The results of the Merrill analysis turn conventional wisdom on its head by ranking countries such as Nigeria and Mexico as the least risky, and countries such as Australia and Switzerland as the most vulnerable. The more risky economies, although sometimes more developed, "exhibit worse balance-of-payments positions, stretched external debt service ratios and over-leveraged financial systems". Although it yielded some surprises, the report revealed many of the underlying problems that created this year's global financial chaos, according to Radoslaw Bodys, an economist at Merrill Lynch.
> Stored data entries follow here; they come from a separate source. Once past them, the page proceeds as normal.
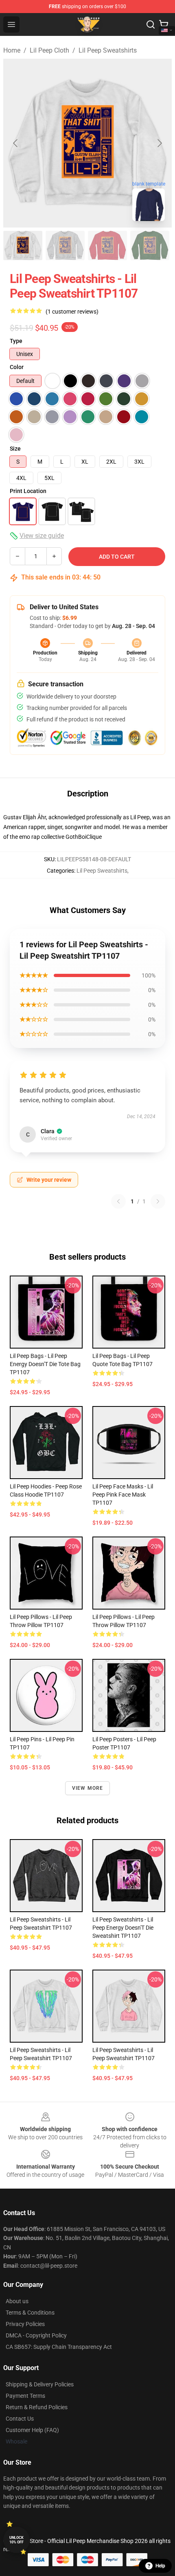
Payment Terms (25, 2395)
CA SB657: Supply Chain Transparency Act (59, 2347)
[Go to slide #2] (65, 245)
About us (17, 2301)
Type (16, 341)
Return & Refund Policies (37, 2407)
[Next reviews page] (158, 1201)
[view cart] (163, 24)
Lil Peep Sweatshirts (108, 50)
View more (87, 1788)
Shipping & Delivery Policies (40, 2384)
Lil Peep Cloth (49, 50)
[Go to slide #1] (22, 245)
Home (11, 50)
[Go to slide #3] (107, 245)
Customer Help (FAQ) (32, 2430)
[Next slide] (159, 143)
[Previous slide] (15, 143)
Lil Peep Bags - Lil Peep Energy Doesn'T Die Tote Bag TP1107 (45, 1364)
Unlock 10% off (16, 2540)
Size (15, 448)
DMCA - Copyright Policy (36, 2335)
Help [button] (160, 2566)
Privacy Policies (25, 2324)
"It's the sort of analysis that you should always have at the top of your mind," he said. Had people been taking this kind of risk analysis more seriously during the past few years, the financial crisis might have come as less of a shock. "Over the past couple of years... people were not even thinking if a country has X, Y, or Z risk of paying back its debt." Many of the countries ranked most risky experienced "capital flow bonanzas" during the past five years, which made them more likely to suffer an economic crisis. Among those countries were Australia, France, the US, the UK, Spain, and South Africa. The UAE ranked 23rd out of the 44 countries ranked.

However, because much of the GCC is dependent on oil exports, it could suffer if an global economic downturn pushes oil prices lower, according to the Gulf Finance House (GFH). If oil falls below $60 a barrel for an extended period of time, the GCC growth could take a hit, according to Ala'a al Yousuf, chief economist at GFH. "The forecast fall in oil export revenues suggests that GCC economies will join the fourth and last group of countries [mainly commodity exporters] impacted by the global economic slowdown in 2009," he wrote. On Wednesday, the price of oil stood at $69 a barrel, up from a recent low of $62.73 on Oct 28.

However, if oil prices stay above $60, "the six GCC countries will not be exposed to systemic shocks due to solid macro and banking system fundamentals. However, the correction in real estate prices, particularly in the UAE, remains a concern", according to Mr Yousuf. During the past few months, many GCC governments have taken action to shield their economies from the fallout of the global financial crisis. Many have insured bank deposits, injected government funds into banks and stock markets and cut interest rates in an attempt to bring down the cost of borrowing. The UAE alone has offered as much as Dh120 billion (US$32.6bn) to local banks.